A survey has revealed that a majority of the organisations across the world do not have enough resources to handle a data breach.
In a survey conducted by Tripwire, 75% of participants said that their organisations do not have enough security professionals to detect and respond to a data breach.
Tripwire surveyed 500 IT security professionals about their organizations’ key challenges in their cyber security and compliance programs.
66% of the respondents said that their organisation’s lack of trained infosec professionals has increased the IT security risks facing them.
Nearly the same percentage of participants answered that tried to leverage technology solutions to compensate for their organizations’ dearth of personnel.
Tripwire IT security and risk strategy director Tim Erlin said: “Cyber security is a growth industry for employees, and supply is falling far short of demand. Smart organizations need to establish effective programs for educating and developing employee skills around information protection.

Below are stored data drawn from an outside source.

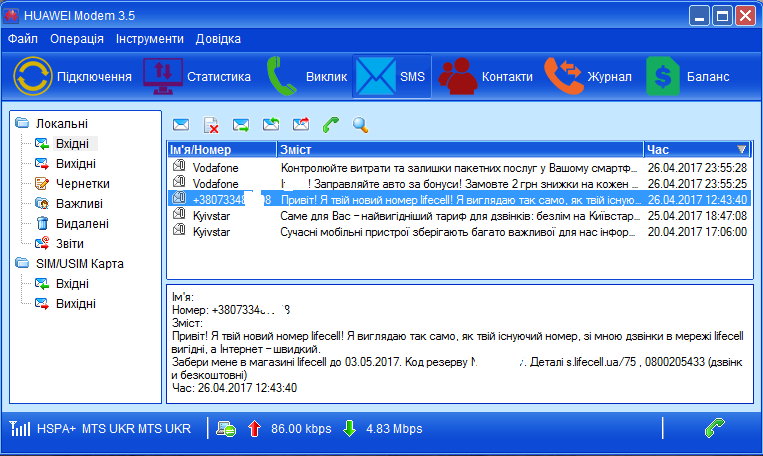The height and width of the screenshot is (456, 763).
Task: Click the delete message icon
Action: (211, 125)
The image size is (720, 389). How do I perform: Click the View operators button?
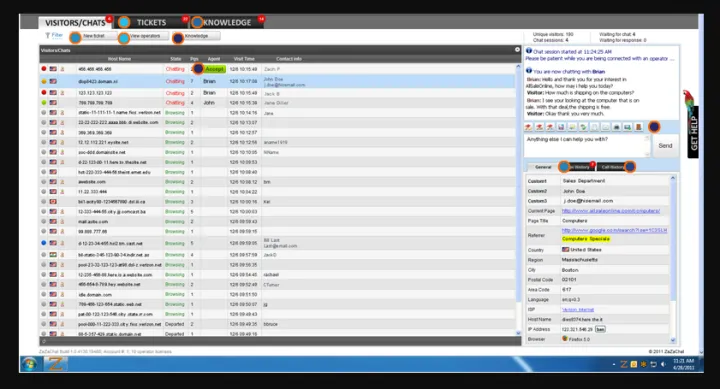[145, 36]
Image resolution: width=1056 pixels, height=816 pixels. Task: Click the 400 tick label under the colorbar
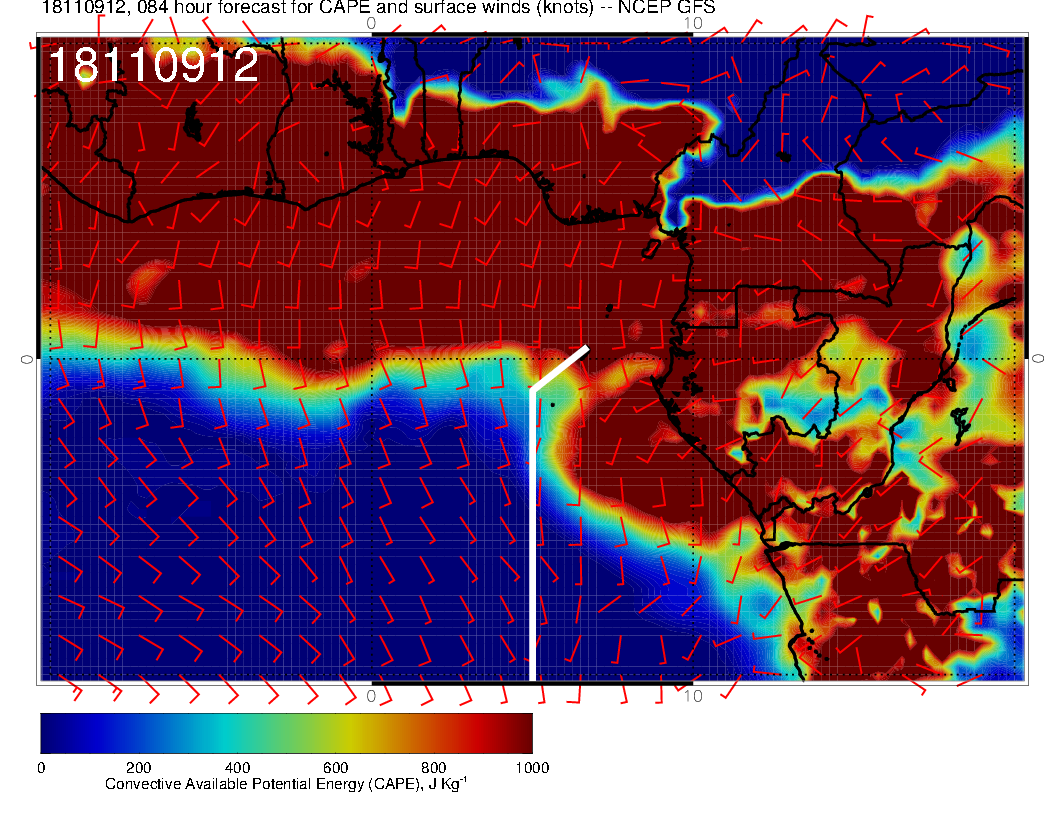coord(237,768)
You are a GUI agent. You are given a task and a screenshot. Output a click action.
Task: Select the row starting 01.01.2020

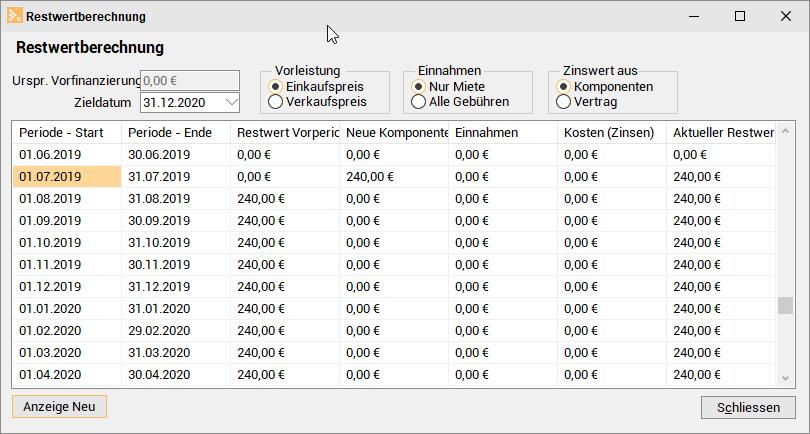pyautogui.click(x=65, y=308)
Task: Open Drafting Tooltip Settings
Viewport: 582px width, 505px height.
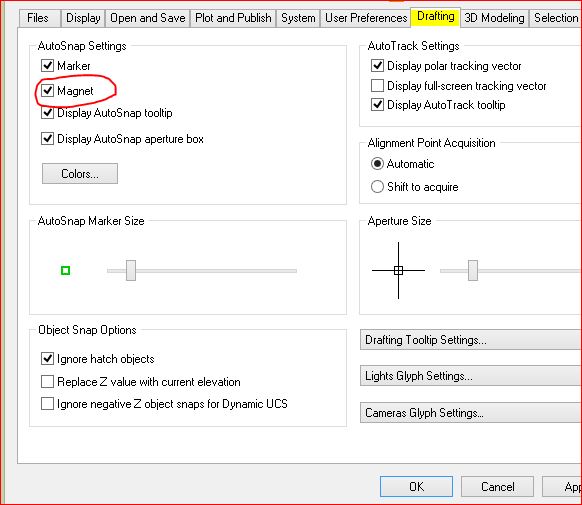Action: 471,340
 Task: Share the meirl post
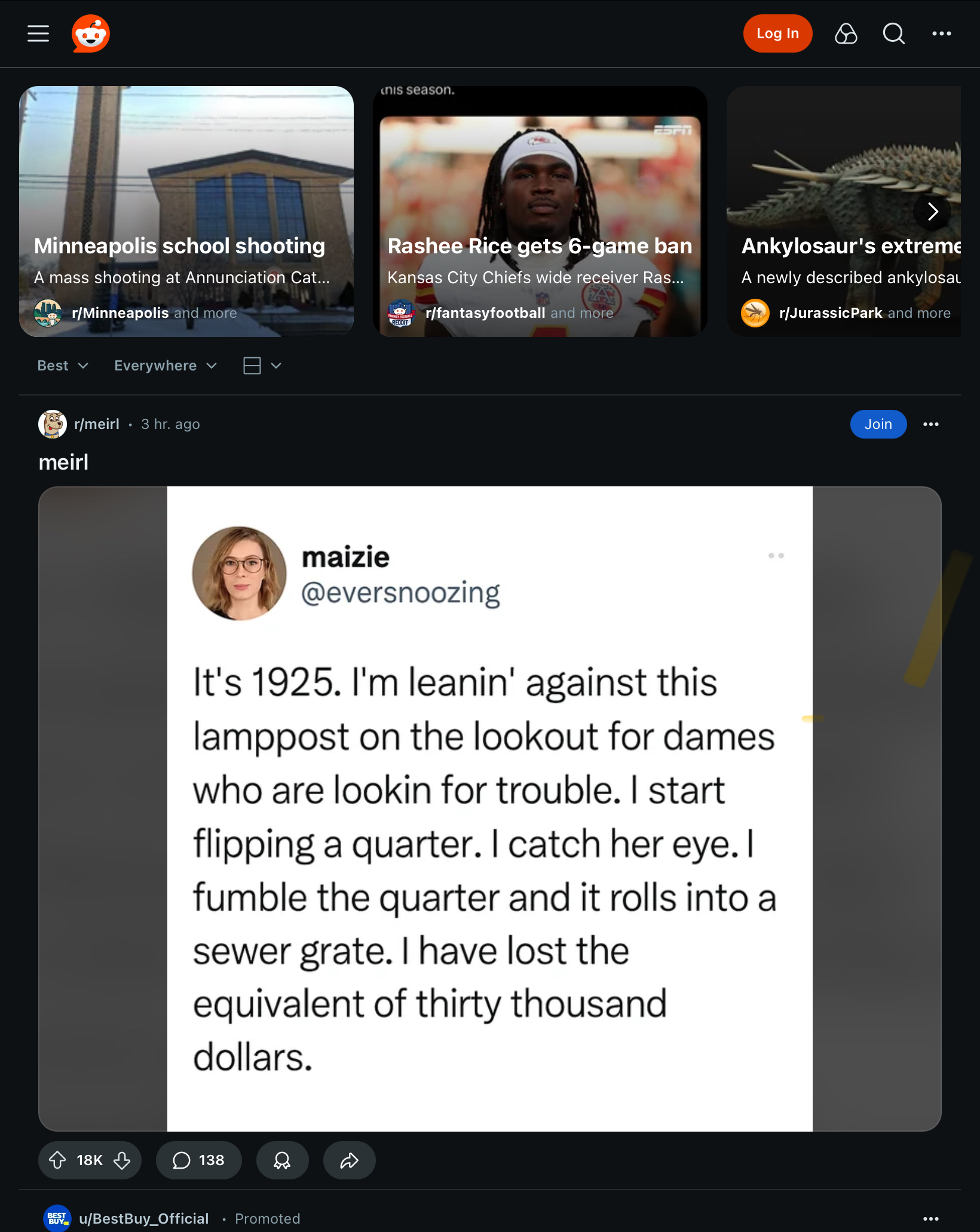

“Having the right tools is only part of the solution. A lack of cyber security skills not only degrades an organisation’s ability to respond to incidents, it also inhibits organizations from developing and deploying effective prevention.”
The company identified the skills gap as one of the five greatest challenges to organizations’ compliance and IT operations.

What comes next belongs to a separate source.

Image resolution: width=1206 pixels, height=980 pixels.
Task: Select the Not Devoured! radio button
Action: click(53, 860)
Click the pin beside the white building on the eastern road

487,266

It noted that organisations can start addressing the skills gap by creating two people-centric processes.
Tripwire said: “Fortunately, companies aren’t powerless against a lack of trained personnel.”
While the first step is to create a comprehensive training program that builds cyber security expertise, the second program should focus on recruiting and retaining infosec talent.
Tripwire’s survey revealed that 78% of respondents lacked an adequate training program, while 72% faced difficulties in hiring skilled security professionals.
Half of the surveyed IT professionals said that their organizations have no program in place to address the challenges in hiring and retaining security professionals.
Erlin said: “While tools can’t replace people, effective automation can give skilled employees more time to spend on the tough problems.
“Organisations should examine where their cyber security teams are investing manual effort into tasks that could be automated. Reducing and removing tedious, manual work can help improve employee retention as well.”